Sixty of the state's 67 counties have shortages of space in shelters built to withstand Category 4 and 5 hurricanes, which have winds of more than 130 mph, according to a study by the state's Division of Emergency Management.

In some of the state's most heavily populated counties, more than 100,000 people might have to hole up in a building not designed to withstand the storm or leave the area to find shelter.

Many local emergency officials say the state dramatically overstates how many shelter spaces are needed. Even so, many also acknowledge they don't have enough shelters.

``We know if it's a bad Category 4 or Category 5 coming in, we're toast,'' said John Wilson, Lee County's emergency management director.
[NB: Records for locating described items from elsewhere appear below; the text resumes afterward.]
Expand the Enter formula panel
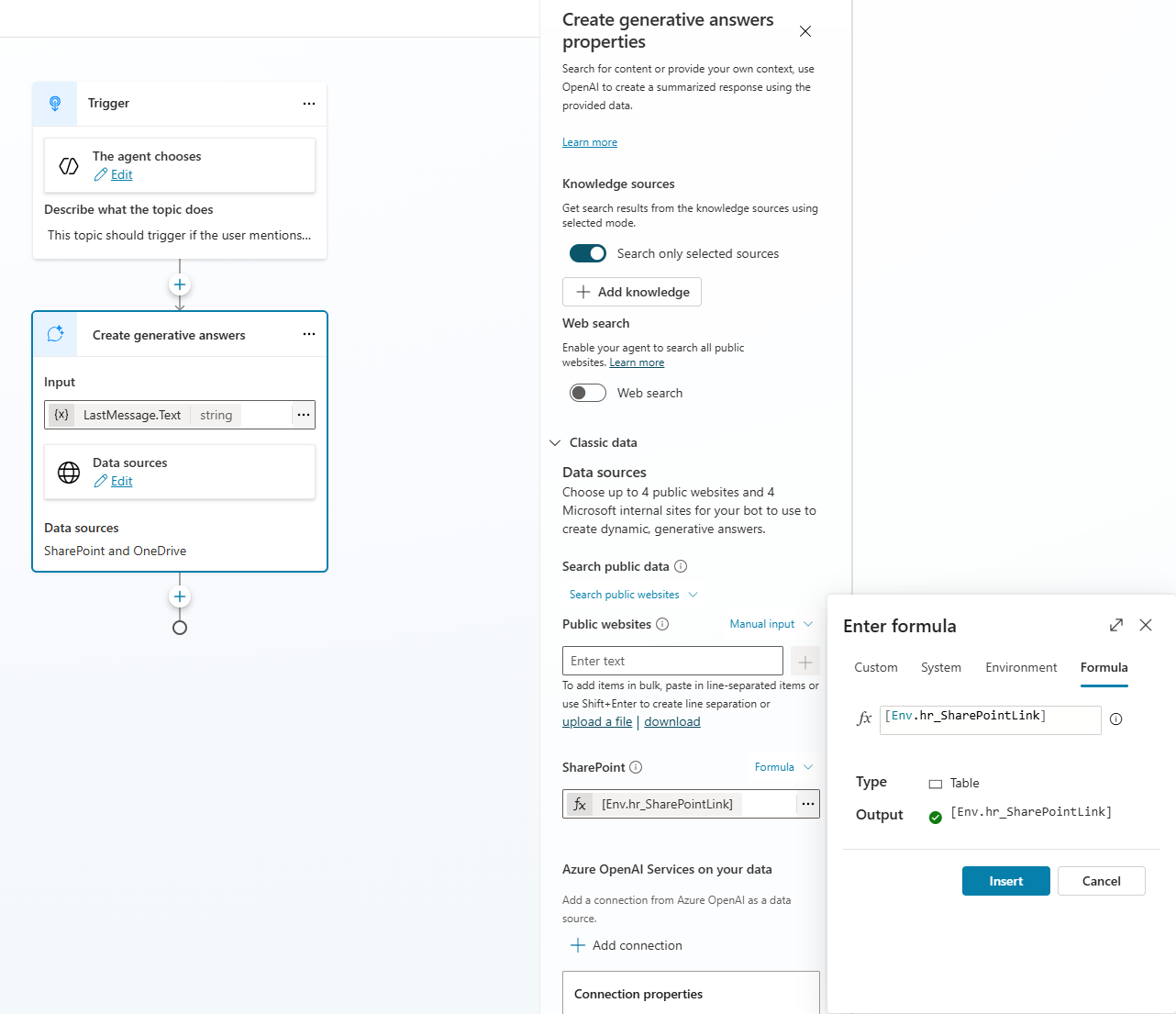This screenshot has height=1014, width=1176. [1116, 625]
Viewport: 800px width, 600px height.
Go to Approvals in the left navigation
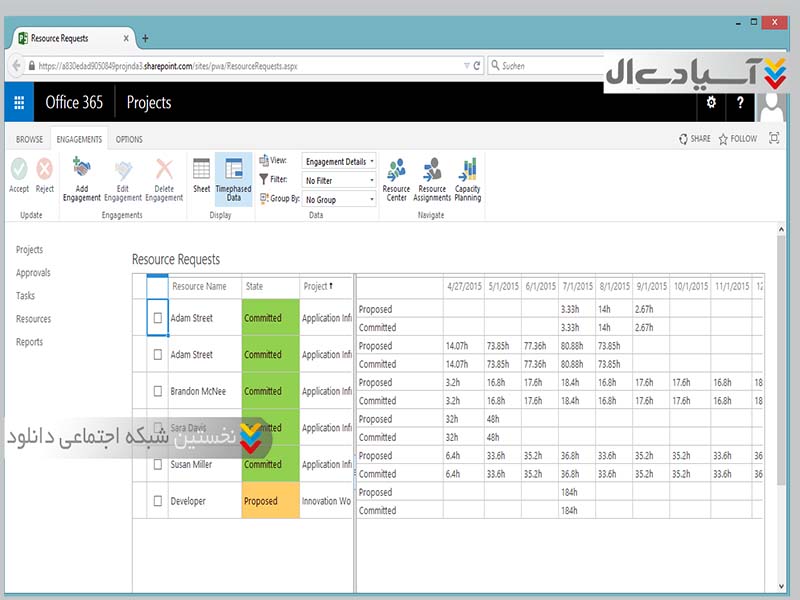click(x=33, y=273)
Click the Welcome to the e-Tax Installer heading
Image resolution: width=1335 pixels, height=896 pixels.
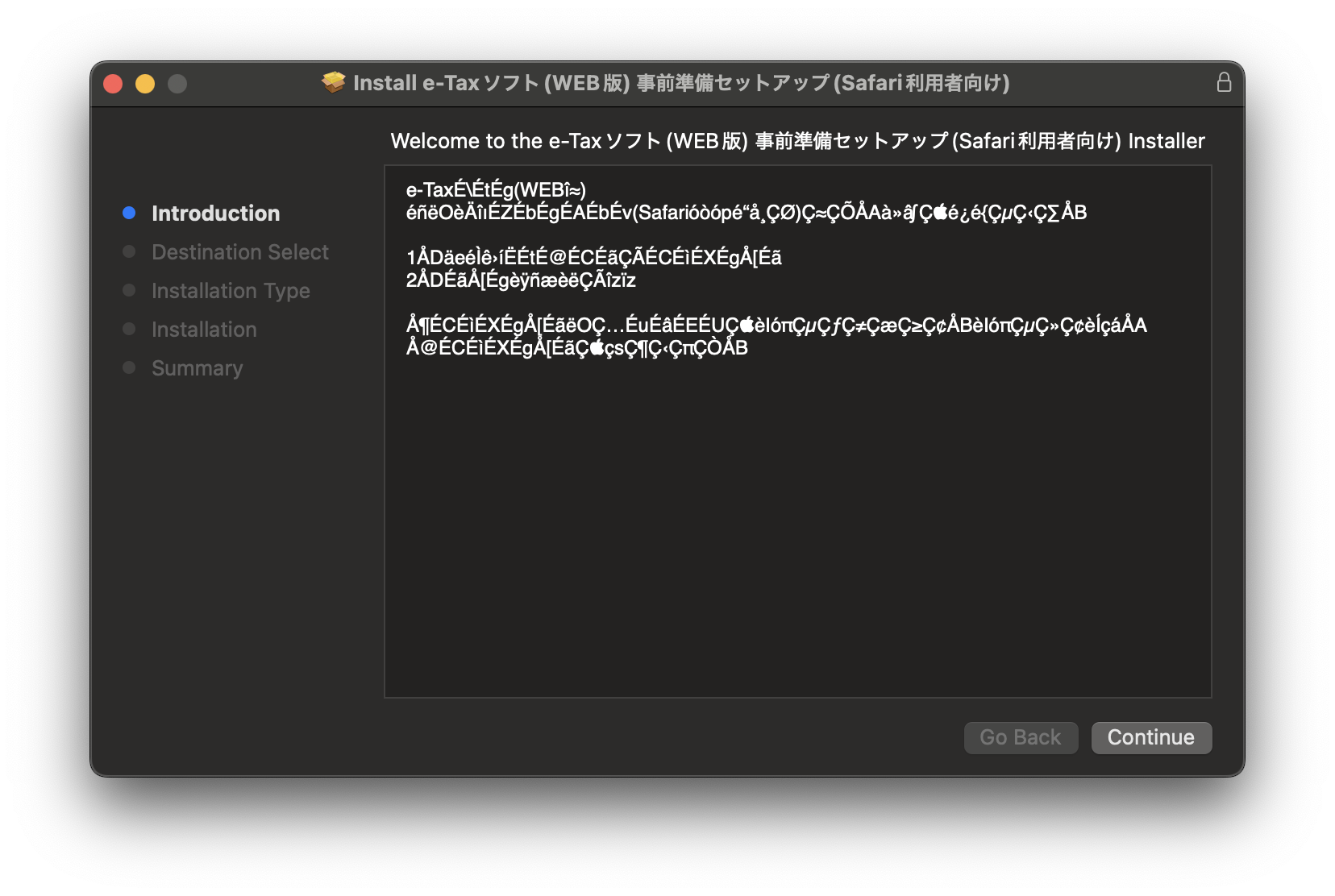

Since 1900, Florida has been hit by seven hurricanes that were Category 4 or 5. There has been just one in the past 40 years _ Hurricane Andrew, which had sustained winds of up to 145 mph when it made landfall south of Miami in 1992.

According to the state study, South Florida's Broward County has the most dramatic shelter shortage, with nearly 170,000 fewer spaces than it will need if a big hurricane hits. Hillsborough, Pinellas and Lee counties, on the Gulf Coast, each has a shortage of about 100,000 spaces.

Hillsborough officials say they believe their county is only about 75,000 spaces short. And officials in Broward's biggest city, Fort Lauderdale, say they have plenty of space for everyone who would have to evacuate in all but the biggest storms.

Many local officials say the state overestimates how many people would actually seek public shelter _ a number put at anywhere from 15 percent to 50 percent of residents in evacuated areas.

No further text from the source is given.